Saved entries:
╔══

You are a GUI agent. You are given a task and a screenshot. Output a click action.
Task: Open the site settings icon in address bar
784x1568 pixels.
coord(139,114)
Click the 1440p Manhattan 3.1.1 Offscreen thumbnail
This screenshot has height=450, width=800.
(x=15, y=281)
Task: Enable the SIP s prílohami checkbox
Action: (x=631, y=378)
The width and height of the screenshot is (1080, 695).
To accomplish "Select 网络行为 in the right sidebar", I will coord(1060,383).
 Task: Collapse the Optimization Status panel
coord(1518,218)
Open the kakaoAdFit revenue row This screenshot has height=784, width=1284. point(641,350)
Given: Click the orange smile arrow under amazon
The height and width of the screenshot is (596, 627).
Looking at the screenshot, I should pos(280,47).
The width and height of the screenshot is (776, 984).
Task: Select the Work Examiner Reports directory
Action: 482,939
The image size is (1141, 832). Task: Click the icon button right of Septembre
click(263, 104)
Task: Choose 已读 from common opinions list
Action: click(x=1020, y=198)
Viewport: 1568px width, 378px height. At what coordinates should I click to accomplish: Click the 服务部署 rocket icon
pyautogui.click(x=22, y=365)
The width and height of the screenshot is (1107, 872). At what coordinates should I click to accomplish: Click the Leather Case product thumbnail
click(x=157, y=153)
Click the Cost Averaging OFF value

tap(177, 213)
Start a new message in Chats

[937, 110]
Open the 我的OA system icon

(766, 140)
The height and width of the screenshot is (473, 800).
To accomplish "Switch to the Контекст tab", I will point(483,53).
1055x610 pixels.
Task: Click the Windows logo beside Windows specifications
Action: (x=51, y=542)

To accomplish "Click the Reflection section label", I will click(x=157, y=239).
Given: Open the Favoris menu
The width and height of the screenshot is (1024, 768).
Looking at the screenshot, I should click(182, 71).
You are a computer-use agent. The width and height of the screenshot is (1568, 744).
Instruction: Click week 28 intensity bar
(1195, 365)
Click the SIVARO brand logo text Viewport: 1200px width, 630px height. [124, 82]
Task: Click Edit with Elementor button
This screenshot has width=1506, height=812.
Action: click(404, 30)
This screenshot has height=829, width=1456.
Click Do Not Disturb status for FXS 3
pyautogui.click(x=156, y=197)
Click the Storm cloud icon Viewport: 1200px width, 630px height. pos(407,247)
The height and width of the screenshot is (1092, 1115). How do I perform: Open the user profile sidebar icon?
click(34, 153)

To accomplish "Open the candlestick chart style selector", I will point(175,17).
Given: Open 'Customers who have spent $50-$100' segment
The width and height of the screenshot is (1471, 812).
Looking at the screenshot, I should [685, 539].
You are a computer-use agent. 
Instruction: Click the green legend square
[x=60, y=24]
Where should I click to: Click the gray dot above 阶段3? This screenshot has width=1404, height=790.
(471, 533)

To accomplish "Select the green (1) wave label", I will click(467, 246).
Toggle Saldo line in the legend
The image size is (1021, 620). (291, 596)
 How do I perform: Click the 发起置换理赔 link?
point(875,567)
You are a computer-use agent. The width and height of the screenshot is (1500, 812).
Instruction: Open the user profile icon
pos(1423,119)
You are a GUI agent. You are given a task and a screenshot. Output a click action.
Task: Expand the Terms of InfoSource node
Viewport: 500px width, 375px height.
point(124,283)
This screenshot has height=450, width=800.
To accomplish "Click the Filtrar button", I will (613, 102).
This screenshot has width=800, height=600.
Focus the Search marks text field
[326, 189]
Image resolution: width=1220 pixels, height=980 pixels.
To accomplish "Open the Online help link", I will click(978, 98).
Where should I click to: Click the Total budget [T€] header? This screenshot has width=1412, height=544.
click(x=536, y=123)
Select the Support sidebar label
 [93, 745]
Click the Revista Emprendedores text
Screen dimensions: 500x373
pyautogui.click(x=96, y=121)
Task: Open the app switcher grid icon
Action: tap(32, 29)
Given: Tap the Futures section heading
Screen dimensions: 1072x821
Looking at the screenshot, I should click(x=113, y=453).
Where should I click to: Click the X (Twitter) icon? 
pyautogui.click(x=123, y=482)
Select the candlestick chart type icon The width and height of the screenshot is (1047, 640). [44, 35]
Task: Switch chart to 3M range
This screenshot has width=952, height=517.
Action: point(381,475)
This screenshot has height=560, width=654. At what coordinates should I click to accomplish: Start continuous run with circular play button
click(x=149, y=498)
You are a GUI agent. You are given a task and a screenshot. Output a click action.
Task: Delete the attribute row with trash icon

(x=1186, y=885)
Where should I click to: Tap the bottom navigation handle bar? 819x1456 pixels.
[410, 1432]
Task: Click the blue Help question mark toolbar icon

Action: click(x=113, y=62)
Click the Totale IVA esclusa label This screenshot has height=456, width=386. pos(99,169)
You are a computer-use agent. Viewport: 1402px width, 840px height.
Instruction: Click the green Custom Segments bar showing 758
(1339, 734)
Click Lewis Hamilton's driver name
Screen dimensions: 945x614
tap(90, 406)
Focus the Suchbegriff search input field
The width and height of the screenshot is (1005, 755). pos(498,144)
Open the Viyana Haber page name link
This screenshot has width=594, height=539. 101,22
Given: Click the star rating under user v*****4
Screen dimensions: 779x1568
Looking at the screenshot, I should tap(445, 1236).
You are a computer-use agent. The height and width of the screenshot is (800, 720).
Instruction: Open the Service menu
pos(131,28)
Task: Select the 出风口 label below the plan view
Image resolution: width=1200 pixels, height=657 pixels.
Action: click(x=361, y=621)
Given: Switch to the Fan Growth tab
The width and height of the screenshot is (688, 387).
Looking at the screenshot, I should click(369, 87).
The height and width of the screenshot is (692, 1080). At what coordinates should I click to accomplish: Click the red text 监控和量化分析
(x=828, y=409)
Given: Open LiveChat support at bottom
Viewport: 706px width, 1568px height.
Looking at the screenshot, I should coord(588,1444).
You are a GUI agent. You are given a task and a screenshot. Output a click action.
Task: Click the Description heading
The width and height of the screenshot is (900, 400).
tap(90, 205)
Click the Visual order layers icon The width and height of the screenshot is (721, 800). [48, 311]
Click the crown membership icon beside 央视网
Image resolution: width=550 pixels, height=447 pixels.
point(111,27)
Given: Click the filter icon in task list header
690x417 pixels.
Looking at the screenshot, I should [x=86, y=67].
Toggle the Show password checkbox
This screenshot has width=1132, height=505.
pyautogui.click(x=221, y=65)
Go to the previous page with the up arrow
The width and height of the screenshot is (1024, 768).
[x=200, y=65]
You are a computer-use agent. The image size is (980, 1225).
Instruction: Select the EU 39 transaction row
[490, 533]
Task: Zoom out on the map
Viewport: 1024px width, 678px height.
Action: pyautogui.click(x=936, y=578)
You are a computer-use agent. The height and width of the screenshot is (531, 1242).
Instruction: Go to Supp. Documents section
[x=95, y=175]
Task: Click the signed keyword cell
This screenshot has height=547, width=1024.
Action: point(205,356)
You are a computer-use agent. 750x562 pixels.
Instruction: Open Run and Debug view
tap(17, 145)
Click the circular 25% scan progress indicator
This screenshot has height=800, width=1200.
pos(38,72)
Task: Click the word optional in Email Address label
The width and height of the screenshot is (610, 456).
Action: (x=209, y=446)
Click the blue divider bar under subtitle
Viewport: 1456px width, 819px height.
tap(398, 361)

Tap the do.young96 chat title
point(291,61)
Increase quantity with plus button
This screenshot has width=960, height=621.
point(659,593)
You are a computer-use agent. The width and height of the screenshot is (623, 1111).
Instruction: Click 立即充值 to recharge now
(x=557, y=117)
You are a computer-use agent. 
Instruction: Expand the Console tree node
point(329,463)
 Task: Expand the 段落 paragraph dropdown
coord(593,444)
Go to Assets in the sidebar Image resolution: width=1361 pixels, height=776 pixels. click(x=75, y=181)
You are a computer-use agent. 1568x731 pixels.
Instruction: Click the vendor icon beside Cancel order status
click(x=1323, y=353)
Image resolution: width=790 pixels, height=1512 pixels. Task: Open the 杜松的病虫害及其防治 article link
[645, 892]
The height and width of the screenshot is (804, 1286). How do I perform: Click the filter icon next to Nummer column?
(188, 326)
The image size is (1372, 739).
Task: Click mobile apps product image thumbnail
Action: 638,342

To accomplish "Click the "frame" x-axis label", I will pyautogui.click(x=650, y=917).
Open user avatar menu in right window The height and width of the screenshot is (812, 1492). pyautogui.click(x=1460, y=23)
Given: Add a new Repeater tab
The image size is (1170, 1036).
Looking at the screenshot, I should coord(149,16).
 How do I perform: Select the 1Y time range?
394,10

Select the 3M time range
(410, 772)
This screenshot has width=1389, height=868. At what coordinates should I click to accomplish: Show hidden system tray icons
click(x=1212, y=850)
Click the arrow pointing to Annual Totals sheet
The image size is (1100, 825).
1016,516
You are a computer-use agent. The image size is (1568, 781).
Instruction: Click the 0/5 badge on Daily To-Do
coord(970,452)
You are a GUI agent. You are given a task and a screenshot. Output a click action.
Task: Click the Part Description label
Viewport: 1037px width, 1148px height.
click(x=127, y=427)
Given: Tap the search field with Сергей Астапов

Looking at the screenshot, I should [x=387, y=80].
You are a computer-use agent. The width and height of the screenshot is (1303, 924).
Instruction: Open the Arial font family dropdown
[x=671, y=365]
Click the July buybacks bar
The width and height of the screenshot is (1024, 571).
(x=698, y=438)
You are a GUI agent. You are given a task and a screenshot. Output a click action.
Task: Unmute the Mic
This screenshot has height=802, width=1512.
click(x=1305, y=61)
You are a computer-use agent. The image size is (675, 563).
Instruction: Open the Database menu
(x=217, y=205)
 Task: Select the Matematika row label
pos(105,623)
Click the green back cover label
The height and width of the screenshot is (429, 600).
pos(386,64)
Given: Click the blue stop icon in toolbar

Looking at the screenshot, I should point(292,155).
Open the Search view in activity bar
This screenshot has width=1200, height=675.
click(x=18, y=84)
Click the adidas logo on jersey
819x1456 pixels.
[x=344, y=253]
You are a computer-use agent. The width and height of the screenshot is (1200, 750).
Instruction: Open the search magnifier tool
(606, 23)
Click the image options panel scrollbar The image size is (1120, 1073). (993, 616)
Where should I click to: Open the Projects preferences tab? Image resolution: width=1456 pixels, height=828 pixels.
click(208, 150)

╚══

To do -
Give back, exactly as written, the stretch from the line with "This screenshot has height=800, width=1200." through the line with "is (623, 1111).", and no other lines from the records above.

Result of this exercise -
This screenshot has height=800, width=1200.
pos(38,72)
Task: Click the word optional in Email Address label
The width and height of the screenshot is (610, 456).
Action: (x=209, y=446)
Click the blue divider bar under subtitle
Viewport: 1456px width, 819px height.
tap(398, 361)

Tap the do.young96 chat title
point(291,61)
Increase quantity with plus button
This screenshot has width=960, height=621.
point(659,593)
You are a computer-use agent. The width and height of the screenshot is (623, 1111).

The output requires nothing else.